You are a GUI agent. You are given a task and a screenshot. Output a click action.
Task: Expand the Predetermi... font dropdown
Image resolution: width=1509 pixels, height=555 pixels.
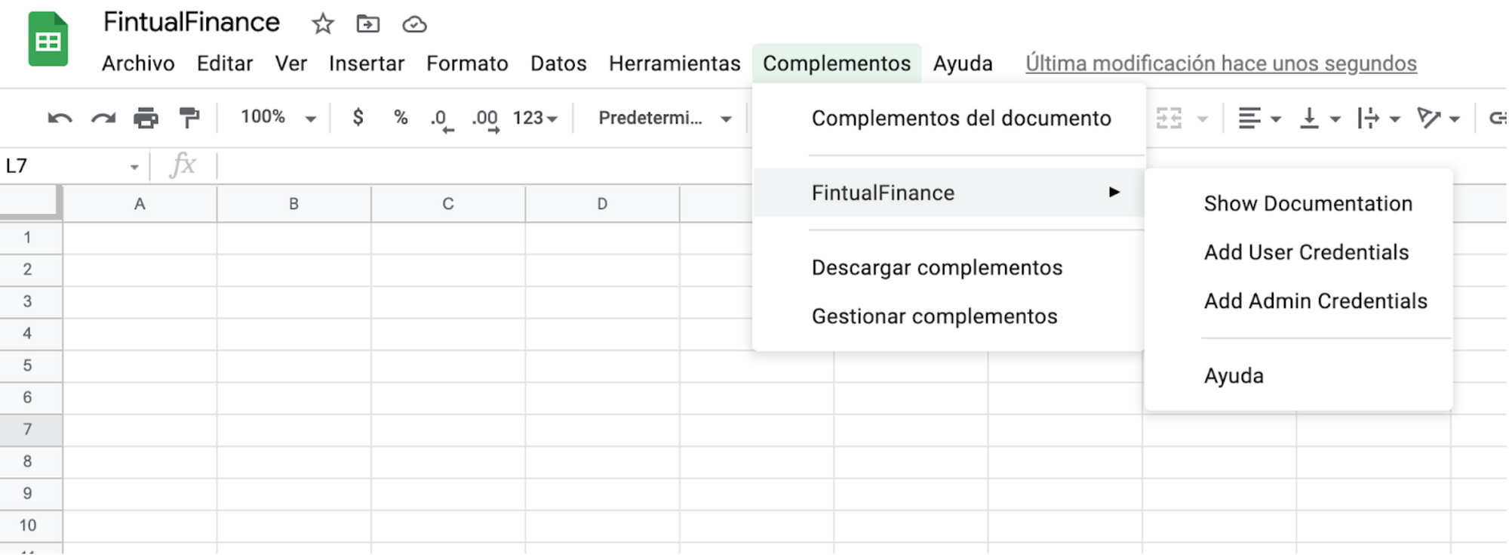coord(664,118)
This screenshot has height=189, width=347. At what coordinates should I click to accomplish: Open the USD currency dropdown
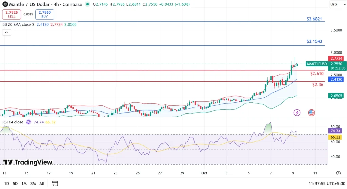pyautogui.click(x=333, y=4)

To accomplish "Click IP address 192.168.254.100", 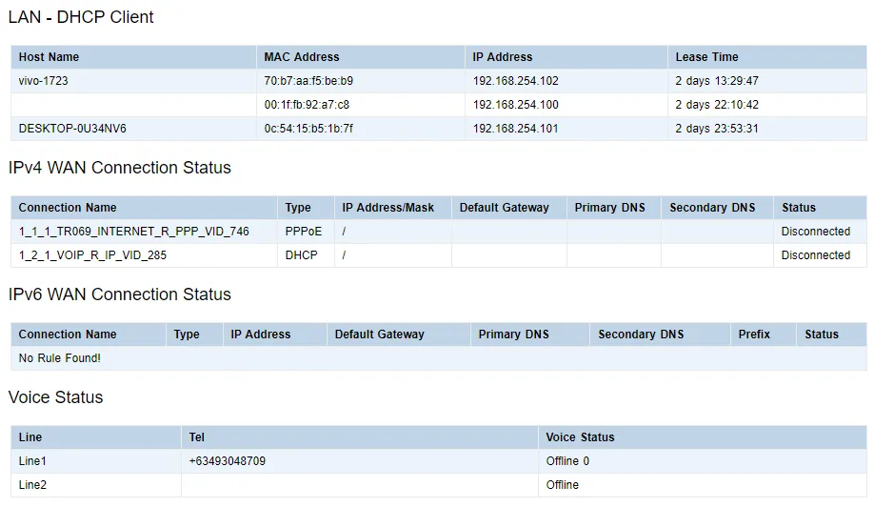I will click(515, 105).
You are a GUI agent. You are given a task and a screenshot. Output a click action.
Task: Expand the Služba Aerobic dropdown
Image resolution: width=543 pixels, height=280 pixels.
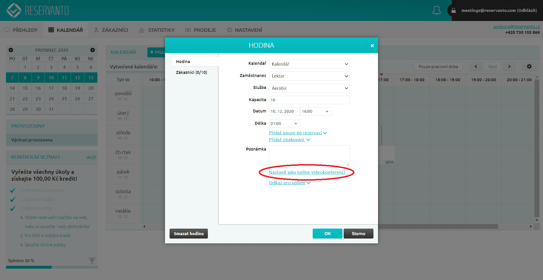(x=309, y=88)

§ Your assignment
Give the lines from the one containing "Image resolution: width=543" through the final line of the material again, exactly and in full, but without pictures.

§ Result of the task
Image resolution: width=543 pixels, height=280 pixels.
(x=309, y=88)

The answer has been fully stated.